While we've heard a lot over the last couple of weeks about how Patriots' receiver Wes Welker has continued to defied the odds, not a lot has been made of receiver David Patten, who has been defying odds his entire career.
After a strong senior season at Western Carolina, David Patten went undrafted, and couldn't get a feeler from an NFL team following the draft. Finally, late in the summer, Patten decided to sign with the Albany Firebirds of the Arena Football League. He played in their final regular season game, and their two playoff games. Following the season, he still couldn't land with an NFL team, spending the rest of the 1996 season without a job.
In March of '97, Patten finally got an NFL contract, signing with the New York Giants. While impressing in training camp and the preseason, Patten was part of the team's final cuts, landing on the practice squad. Nonetheless, he was quickly re-signed to the Giants 53 man roster. For three years, Patten was used as a 5th/6th receiver, and as a key player in the return game.
Following the 1999 season, Patten landed with the Cleveland Browns, where he had a career season, catching 38 passes for 546 yards while starting ten games. In April 2001, David Patten signed a four year contract with the Patriots. The next four years were history, as David Patten became a big play threat and versatile weapon for the Patriots. Who could forget his game against the Colts where he ran, threw, and caught a touchdown? What about his memorable performances in the 2001 playoffs? His resurgence as a deep threat in 2004? But this article's purpose isn't reminiscing about the OLD David Patten, it's about why not to count out the 35 year old David Patten who is currently a part of the New England Patriots, as he makes the eighth team change since his senior season at Western Carolina.

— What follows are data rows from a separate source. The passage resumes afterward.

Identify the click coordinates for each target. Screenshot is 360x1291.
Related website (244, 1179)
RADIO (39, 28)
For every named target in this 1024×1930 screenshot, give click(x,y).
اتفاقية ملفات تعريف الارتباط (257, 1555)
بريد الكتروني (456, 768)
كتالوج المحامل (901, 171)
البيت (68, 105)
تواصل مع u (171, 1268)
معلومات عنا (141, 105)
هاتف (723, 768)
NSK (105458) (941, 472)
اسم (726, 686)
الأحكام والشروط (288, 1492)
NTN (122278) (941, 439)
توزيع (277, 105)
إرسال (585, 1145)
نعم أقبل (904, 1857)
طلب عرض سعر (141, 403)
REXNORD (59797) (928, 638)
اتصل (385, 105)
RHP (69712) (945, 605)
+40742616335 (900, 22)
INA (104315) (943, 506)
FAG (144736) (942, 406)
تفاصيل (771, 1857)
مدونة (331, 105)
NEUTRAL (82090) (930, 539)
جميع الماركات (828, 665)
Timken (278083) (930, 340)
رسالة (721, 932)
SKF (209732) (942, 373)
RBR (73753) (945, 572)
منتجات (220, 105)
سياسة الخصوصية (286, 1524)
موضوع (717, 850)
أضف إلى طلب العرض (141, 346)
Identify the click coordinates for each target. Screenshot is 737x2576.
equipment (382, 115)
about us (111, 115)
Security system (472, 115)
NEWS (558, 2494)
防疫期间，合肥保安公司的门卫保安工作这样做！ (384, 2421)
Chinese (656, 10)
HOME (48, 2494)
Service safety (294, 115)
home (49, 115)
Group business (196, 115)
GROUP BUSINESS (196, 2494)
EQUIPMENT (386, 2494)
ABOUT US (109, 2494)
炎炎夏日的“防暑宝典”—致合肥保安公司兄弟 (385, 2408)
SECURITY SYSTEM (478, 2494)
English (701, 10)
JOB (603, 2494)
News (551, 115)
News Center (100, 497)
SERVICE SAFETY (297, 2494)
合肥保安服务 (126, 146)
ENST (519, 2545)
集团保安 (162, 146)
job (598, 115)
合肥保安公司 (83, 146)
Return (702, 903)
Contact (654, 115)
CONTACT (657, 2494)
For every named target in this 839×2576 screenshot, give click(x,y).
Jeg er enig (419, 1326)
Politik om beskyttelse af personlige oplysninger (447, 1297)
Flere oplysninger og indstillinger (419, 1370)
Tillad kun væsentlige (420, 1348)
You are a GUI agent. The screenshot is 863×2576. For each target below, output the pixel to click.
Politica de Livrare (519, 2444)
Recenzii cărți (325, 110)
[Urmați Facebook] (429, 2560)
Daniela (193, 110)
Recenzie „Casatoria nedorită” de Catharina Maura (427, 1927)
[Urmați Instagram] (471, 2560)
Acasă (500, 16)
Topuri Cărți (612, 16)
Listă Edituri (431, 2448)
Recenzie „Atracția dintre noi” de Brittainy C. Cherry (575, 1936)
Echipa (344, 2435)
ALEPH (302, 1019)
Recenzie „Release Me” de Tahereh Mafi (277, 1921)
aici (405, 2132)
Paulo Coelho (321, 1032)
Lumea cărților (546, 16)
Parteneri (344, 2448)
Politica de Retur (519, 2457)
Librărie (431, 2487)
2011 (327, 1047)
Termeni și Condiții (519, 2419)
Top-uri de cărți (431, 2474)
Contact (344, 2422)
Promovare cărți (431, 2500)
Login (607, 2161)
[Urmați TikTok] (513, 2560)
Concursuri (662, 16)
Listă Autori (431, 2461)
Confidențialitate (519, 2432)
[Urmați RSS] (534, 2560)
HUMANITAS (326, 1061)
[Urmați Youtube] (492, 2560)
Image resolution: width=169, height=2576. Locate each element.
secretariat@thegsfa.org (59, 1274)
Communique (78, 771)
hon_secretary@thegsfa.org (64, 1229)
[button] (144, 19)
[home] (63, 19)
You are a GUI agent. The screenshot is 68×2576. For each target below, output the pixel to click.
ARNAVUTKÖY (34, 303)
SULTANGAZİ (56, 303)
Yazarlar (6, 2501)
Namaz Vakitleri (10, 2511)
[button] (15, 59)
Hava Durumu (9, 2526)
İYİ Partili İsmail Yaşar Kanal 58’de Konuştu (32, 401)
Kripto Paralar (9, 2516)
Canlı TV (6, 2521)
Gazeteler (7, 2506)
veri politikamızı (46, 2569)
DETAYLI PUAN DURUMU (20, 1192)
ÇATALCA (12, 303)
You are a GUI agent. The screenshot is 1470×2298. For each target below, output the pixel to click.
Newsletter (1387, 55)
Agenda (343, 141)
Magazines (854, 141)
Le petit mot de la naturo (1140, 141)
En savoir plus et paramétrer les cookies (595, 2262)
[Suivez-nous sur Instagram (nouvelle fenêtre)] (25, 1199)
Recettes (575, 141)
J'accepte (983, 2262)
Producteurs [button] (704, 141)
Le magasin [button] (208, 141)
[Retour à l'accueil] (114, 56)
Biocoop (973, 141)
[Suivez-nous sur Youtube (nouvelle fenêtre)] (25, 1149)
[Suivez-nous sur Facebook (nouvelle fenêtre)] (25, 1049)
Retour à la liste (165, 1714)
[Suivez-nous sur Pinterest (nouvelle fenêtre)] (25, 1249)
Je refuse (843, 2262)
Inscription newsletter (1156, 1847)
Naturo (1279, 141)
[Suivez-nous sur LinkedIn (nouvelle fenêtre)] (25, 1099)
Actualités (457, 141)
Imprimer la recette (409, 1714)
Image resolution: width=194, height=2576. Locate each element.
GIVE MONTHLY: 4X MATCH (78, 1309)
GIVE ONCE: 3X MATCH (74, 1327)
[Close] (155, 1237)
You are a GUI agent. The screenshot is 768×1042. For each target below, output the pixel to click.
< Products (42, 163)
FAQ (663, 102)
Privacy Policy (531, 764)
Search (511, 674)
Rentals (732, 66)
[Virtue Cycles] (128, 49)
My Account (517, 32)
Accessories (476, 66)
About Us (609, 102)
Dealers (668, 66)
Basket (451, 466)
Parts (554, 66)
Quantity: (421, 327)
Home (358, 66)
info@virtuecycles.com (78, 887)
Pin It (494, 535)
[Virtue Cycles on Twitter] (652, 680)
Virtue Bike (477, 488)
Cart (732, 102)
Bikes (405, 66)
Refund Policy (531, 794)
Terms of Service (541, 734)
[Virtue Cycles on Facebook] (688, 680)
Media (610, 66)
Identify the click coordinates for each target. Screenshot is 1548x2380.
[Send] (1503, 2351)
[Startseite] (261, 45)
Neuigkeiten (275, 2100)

When Patten signed with the Patriots, almost everyone except for Patten himself was already counting him out. Jokes were made about how the Patriots should bring back the likes of Troy Brown, Irvin Fryar, and Stanley Morgan to solve the Patriots receiving woes. People compared the situation to when Patrick Pass was brought back last season (and lasted just over a week).
While people were happy with having David Patten on the roster, no one gave him a chance. After the Patriots brought in the likes of Taylor Price and Torry Holt, David Patten essentially became an afterthought. But Patten is already used to being an after thought, to being a forgotten man.
David Patten might not have the electrifying speed and quickness he had in his first stint with the Patriots, but he has showed he still has a lot to offer. In the first round of OTA's, without quarterback Tom Brady in attendance, Patten looked sharp, and took on a leadership role with the Patriots. At that time, I asked myself if Patten would be able to continue his strong performance as most of the team's other veterans joined the team for on-field activities.
So far, Patten has answered. He almost immediately re-established a rapport with Tom Brady, becoming one of Brady's favorite targets thus far during the OTA season. He has shown he still has that quick cut ability, and is always at the right place at the right time. He has also continued to be a role model for the young receivers (like Brandon Tate), has out-shined them at times, and has been a pleasant veteran presence for the Patriots thus far.
With the crowd the Patriots have at receiver, it's hard to say Patten is anything close to a roster spot. Still, he has performed admirably so far, and is making it harder for the Patriots not to keep him, especially with the chemistry he has with Tom Brady. The point is, while we were all quick to count David Patten out, don't underestimate him. Like Wes Welker, his career has been a career of defying the odds time and time again.